In the spirit of biophilia, the contemplation of death as part of the life cycle helps affirm our place in the natural world. Beauty can be found in every part of this cycle. At a time of global trauma and uncertainty, I found this grounding and comforting. There was a sense of peace and beauty in this detritus, these memorials of movement and life as they transitioned from vibrant, colourful tableaus to hardened, dried crusts – beautiful at every stage.
In creating the work for Algalrhythms I have largely created wreath-shaped assemblages in textiles using many techniques – dyeing (both silk and polyester), free-motion embroidery, leather moulding, hand embroidery, silk paper, watercolour on fabric, Tyvek, botanical dyeing, heat distortion, needle and wet-felting, acrylic on canvas, and 3D printing pen.

**DATASET RECORDS**
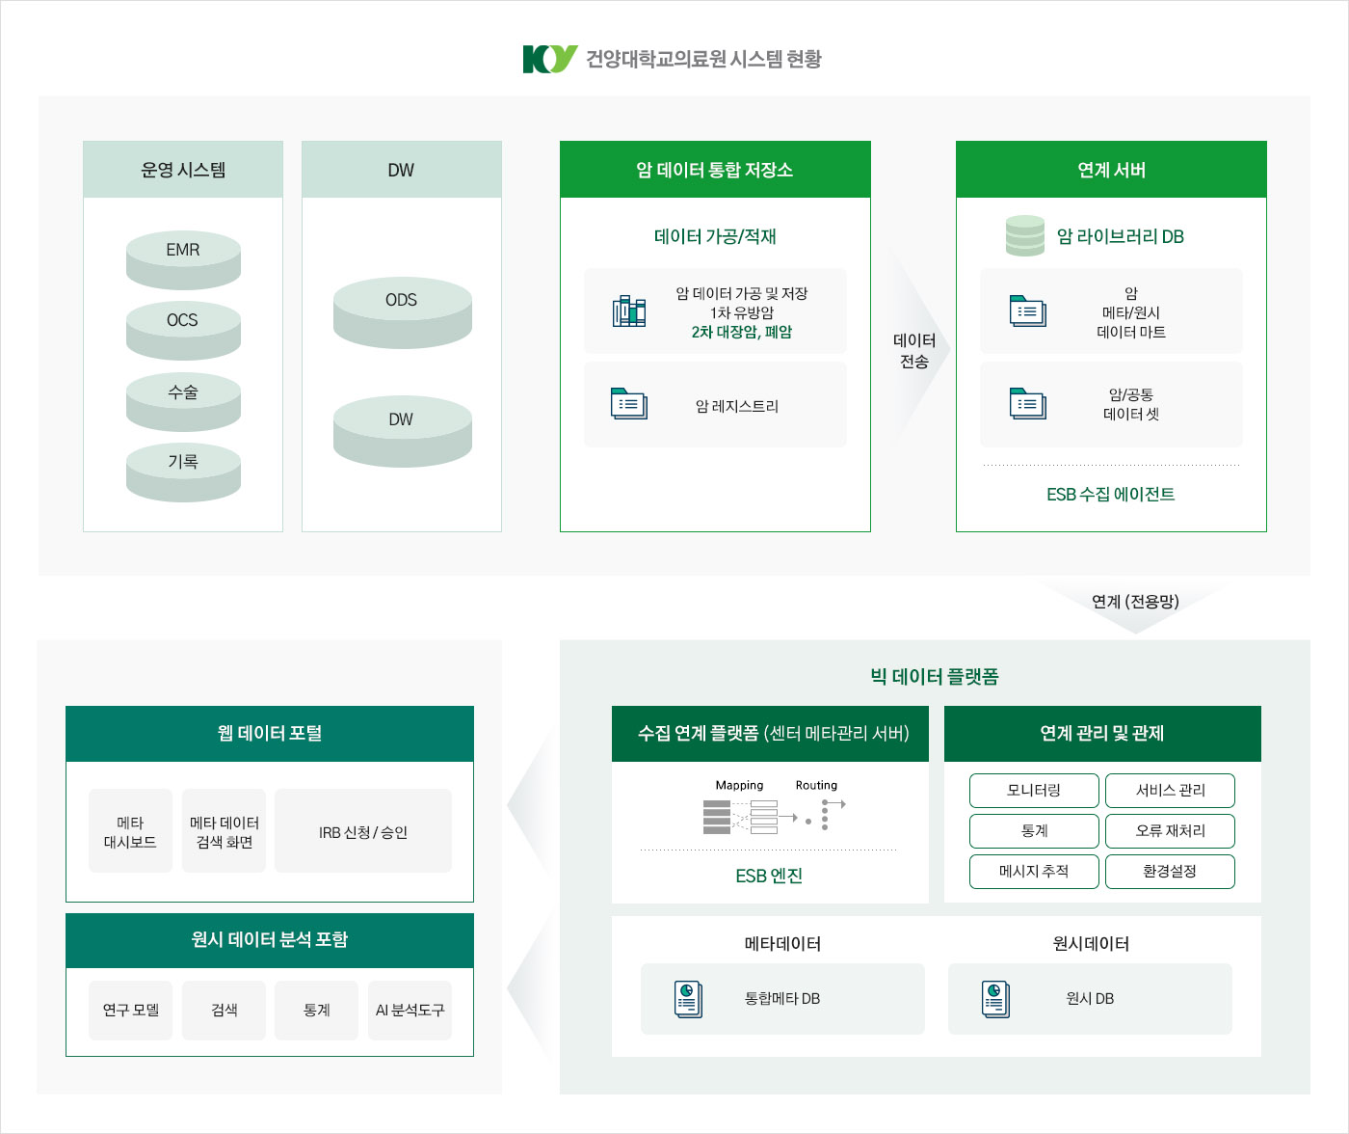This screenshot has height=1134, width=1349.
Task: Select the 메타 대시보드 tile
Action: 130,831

--

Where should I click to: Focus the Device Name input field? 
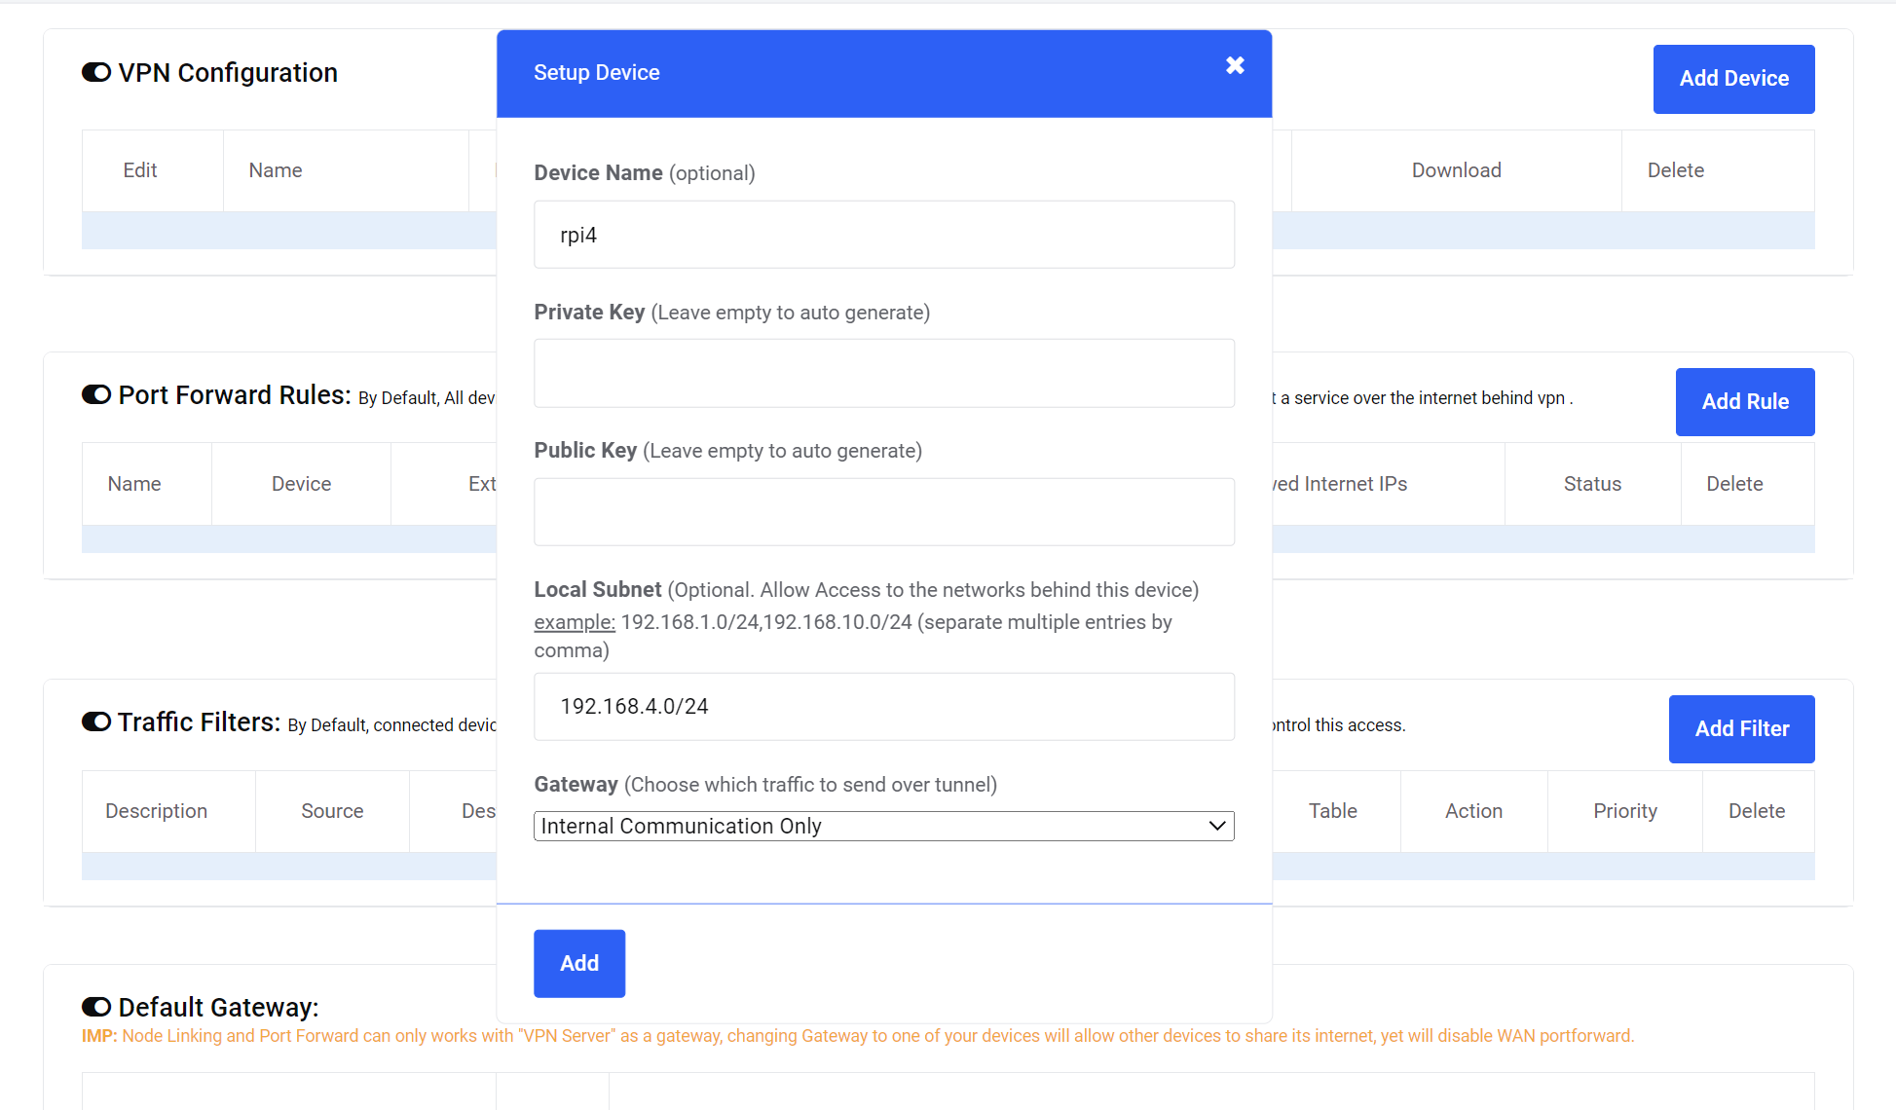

**WHAT THE TASK ASKS**
Could you give the passage about Algalrhythms again from "In creating the" to "3D printing pen.", substituting "ring-shaped" for "wreath-shaped"?

**IN RESPONSE**
In creating the work for Algalrhythms I have largely created ring-shaped assemblages in textiles using many techniques – dyeing (both silk and polyester), free-motion embroidery, leather moulding, hand embroidery, silk paper, watercolour on fabric, Tyvek, botanical dyeing, heat distortion, needle and wet-felting, acrylic on canvas, and 3D printing pen.